I had no idea what reaction to expect. What I know of Sandy I know from J. Clearly a biased opinion. I realized I do not know her at all. I can be certain of nothing. But what I had gleaned in the last few years was that whatever good, bad or indifferent things she is, she is no shrinking violet. She could tell me to mind my own business. She could lash out at the intrusion. She could tell me to go f*** myself and mean it.

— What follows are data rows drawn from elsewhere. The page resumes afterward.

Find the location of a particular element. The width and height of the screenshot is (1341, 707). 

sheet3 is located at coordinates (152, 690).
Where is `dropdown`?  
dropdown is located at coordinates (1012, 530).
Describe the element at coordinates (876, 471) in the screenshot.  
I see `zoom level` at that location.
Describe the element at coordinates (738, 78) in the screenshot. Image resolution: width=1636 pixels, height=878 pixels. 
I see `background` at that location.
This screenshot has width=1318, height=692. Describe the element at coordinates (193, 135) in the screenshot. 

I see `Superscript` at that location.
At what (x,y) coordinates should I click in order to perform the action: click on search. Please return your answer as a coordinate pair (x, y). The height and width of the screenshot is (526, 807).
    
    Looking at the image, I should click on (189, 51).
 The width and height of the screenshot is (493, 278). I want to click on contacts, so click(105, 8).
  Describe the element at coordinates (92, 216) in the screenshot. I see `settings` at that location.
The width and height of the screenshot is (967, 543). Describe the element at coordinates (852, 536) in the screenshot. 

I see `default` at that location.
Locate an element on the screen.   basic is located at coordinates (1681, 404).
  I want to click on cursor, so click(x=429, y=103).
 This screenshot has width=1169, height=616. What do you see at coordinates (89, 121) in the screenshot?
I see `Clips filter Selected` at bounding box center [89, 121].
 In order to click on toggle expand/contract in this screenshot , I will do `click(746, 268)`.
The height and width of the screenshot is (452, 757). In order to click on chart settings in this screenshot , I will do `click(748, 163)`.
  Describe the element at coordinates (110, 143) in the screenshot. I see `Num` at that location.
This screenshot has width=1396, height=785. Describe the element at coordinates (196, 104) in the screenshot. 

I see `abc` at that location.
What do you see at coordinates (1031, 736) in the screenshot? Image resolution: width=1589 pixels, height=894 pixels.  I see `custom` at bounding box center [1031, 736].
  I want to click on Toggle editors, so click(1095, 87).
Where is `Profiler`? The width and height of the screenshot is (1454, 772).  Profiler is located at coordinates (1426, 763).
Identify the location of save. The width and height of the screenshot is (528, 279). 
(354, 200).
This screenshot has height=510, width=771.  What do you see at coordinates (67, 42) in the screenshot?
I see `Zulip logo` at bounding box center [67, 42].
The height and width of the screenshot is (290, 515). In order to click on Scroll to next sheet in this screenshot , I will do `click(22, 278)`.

I considered letting the whole thing go.
But I struggled with my conscience.
The whole situation reminded me of a time in my career when I has been investigating a harassment complaint. I’d spoken to the accused before and was about to have a second discussion – one that began with “You were instructed not to have any contact or interaction with Miss Whatshername that is not expressly required in the course of performing your job duties. So why were you seated in the passenger seat of her car last night when she left the office?”
But he’d been prepared. Since the first complaint, he’d been keeping a diary. A diary that would surely demonstrate that she was harassing him! Brilliant!
And of course, it was filled with the lunatic ramblings of an unbalanced man who was clearly unable to control his bizarre preoccupation with the chippy in the C-suite.
And of course I deftly confiscated the book under the pretense of giving it “a thorough read.”
And at the time, my labor attorney partner on the investigation was a little wishy-washy. There is nothing more annoying. I escalated it to my boss. I firmly believed Bad Ronald had to go. (http://www.imdb.com/title/tt0071186/plotsummary)
And my boss, fearless to the end but deadpan in her delivery, simply told our lawyer “We’re gonna have a hard time explaining to this girl’s parents when they’ve just come from identifying her body at the morgue that we had this diary and just stuck it in a drawer.”
Touche. Bad Ronald was shown the door.
And to me, my boss said, “Nice work. It was clear that we could not do nothing.”
And now, in this situation, it was clear to me that I could not do nothing.
I reached out.
I waited for my hand to get slapped.
And was surprised to find it grasped and held. Rather warmly.
And what followed was an enlightening, reaffirming, validating interaction. Without defensiveness. Without malice. Without the need to say “I told you so.”